Love can be as fragile as a glass heart. Ali Shaw’s magical-realism infused novel, The Girl with Glass Feet: A Novel , is set on a strange archipelago, St. Hauda’s Land, and follows an unusual couple.
Midas Crook is a distant man and photographer who sees the world through his camera; so much so that it’s like an appendage of his body. He meets Ida Maclaird, a girl with a very strange ailment. Ida’s feet have turned into glass, and she fears that the rest of her body will gradually be transformed. She has returned to the islands to look for a man named Henry who may or may not have an answer to her problem.
Ida isn’t the only one becoming something else in the novel. Midas also changes, but because of his love for the girl. “He could barely believe he had lived so long without wanting to touch. Photography had made him forget the necessity of this feeling.”

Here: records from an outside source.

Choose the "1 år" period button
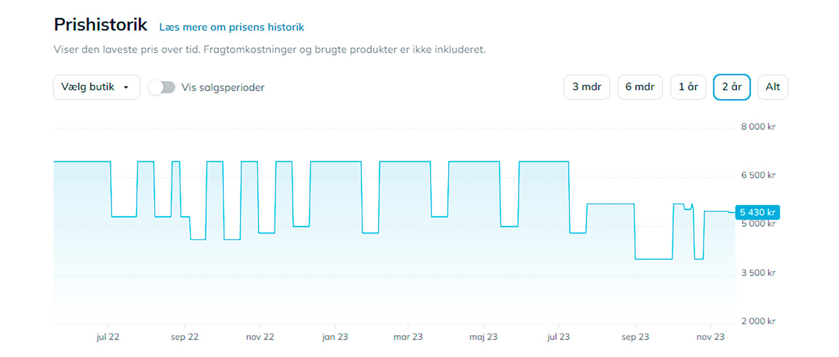The image size is (839, 357). click(x=688, y=87)
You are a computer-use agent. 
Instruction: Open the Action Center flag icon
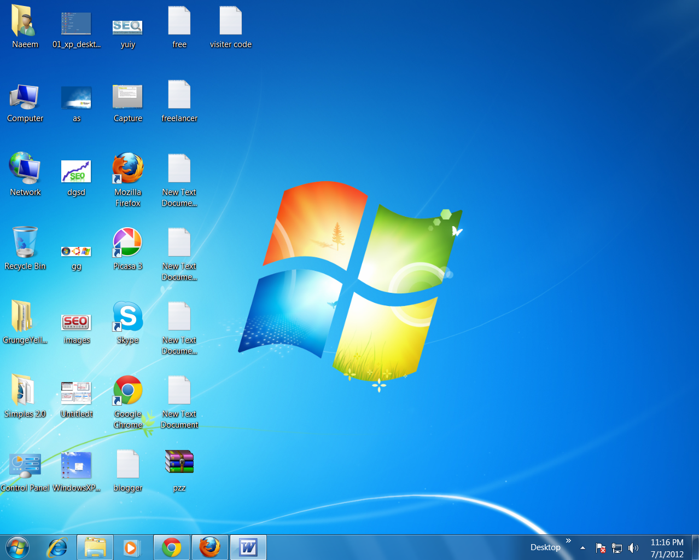(600, 547)
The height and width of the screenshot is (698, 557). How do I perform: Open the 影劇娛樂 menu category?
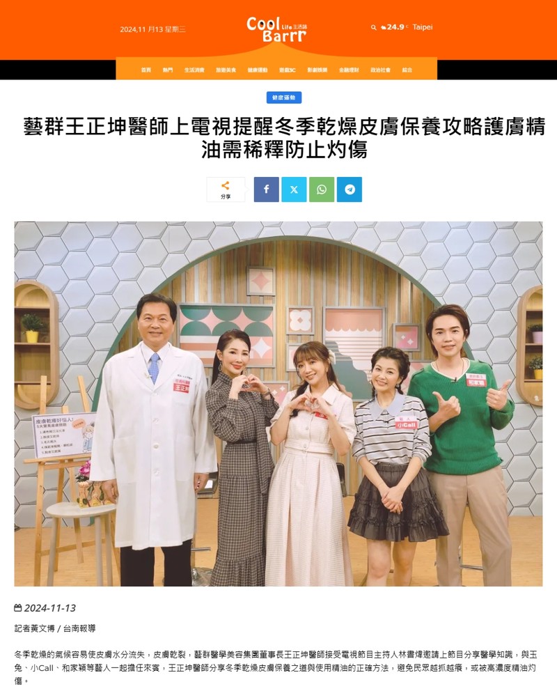[x=317, y=70]
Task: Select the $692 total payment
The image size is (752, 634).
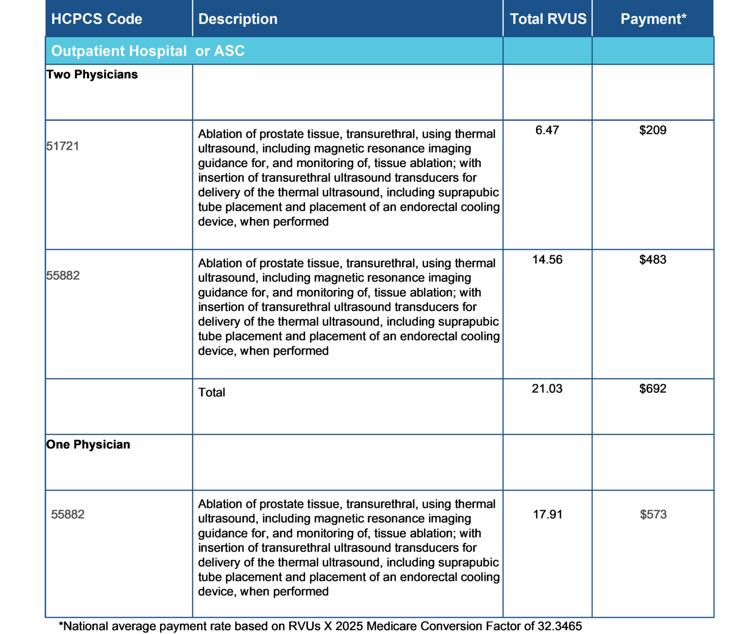Action: click(x=653, y=389)
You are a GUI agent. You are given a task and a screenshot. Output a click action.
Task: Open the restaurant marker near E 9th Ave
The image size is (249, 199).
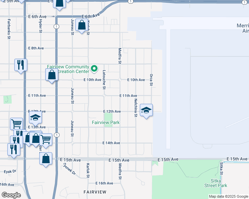21,64
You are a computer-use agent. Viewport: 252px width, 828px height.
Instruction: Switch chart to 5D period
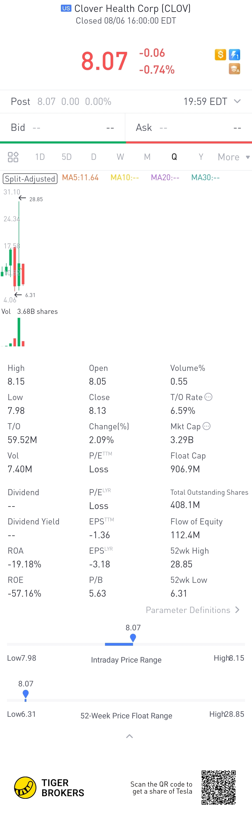tap(66, 157)
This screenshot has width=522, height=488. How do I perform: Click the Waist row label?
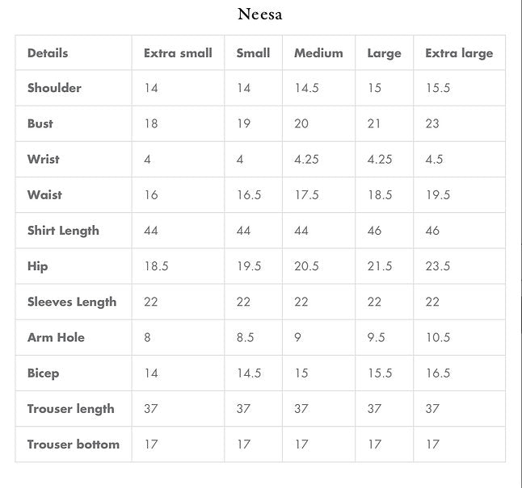(44, 194)
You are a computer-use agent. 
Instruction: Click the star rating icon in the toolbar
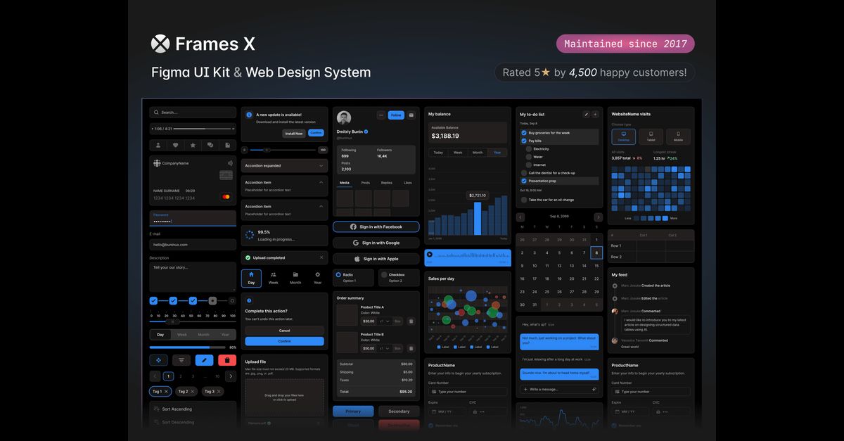[193, 145]
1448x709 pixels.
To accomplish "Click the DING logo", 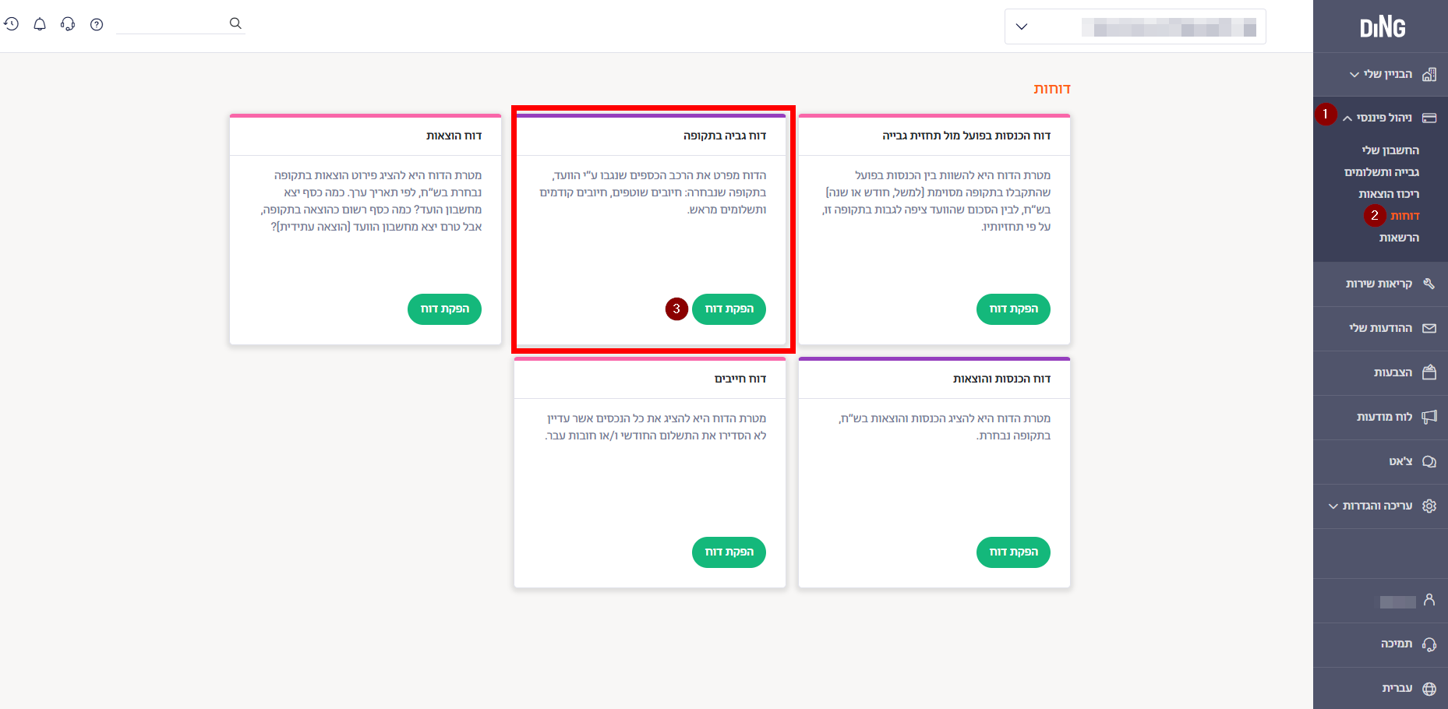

St. Hauda’s Land is often portrayed as a stark, color-deprived place. Much of Shaw’s imagery describes the shadows and white dullness of things. Ida’s “skin and blond hair were such pale shades they looked monochrome.” Shaw is clearly interested in the use of landscape and the transforming power of light. “But light was magic, making the dull earth vivid.”
There’s certainly magic to be found in the novel, but no real explanation for why or when it started. Ida’s glass transformation is one that others on the island have experienced, but there’s no backstory for where the ailment came from. It could be, as one of the characters says, a product of the land itself. “I think places take hold of us and we become mere parts of the landscape, taking on its quirks and follies.”
The land is a strange one, for sure. There’s an animal that turns every creature white when they look into it’s eyes. There are moth-winged bulls, tiny cattle the size of insects with wings on their backs. But the strangest thing of all is the love that develops between socially awkward Midas and Ida, a woman who desperately wants his affection. When it happens (and come on, is it really a spoiler that the two get together?) on this land of peculiar occurrences, their love is the most magical of all.
“She had felt a collision with him and known that she had wanted this her whole life: to crash for just one moment into another person at such a velocity as to fuse with him.”
The Girl with Glass Feet: A Novel is about overcoming one’s fears and childhood inhibitions. It’s also a reminder of how strong love can be even at its most delicate moments.



sounds magical
thank you for the review! this book sounds magical and definitely has a place on my to-read list now.